● WHAT IS EXPECTED: Please convert the lines from the one containing "You are a GUI" through the end of the items into a JSON list of strings, one string per line, leaving out blank lines.

>>>>

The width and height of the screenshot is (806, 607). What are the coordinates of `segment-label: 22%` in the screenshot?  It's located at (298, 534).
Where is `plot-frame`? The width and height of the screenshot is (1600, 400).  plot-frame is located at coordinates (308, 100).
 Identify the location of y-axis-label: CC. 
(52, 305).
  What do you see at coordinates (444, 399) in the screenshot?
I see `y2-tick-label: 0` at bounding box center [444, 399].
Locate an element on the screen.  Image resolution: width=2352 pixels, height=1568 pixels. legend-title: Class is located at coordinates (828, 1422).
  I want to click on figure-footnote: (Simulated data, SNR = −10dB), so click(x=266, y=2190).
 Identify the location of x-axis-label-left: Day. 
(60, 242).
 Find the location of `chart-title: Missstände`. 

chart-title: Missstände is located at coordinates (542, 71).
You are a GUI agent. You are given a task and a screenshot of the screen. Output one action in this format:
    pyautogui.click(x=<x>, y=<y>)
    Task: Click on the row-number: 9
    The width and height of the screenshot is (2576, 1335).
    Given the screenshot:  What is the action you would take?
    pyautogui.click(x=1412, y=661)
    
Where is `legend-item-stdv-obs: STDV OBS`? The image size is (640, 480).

<<<<

● TASK ANSWER:
[
  "You are a GUI agent. You are given a task and a screenshot of the screen. Output one action in this format:",
  "    pyautogui.click(x=<x>, y=<y>)",
  "    Task: Click on the row-number: 9",
  "    The width and height of the screenshot is (2576, 1335).",
  "    Given the screenshot:  What is the action you would take?",
  "    pyautogui.click(x=1412, y=661)",
  "Where is `legend-item-stdv-obs: STDV OBS`? The image size is (640, 480)."
]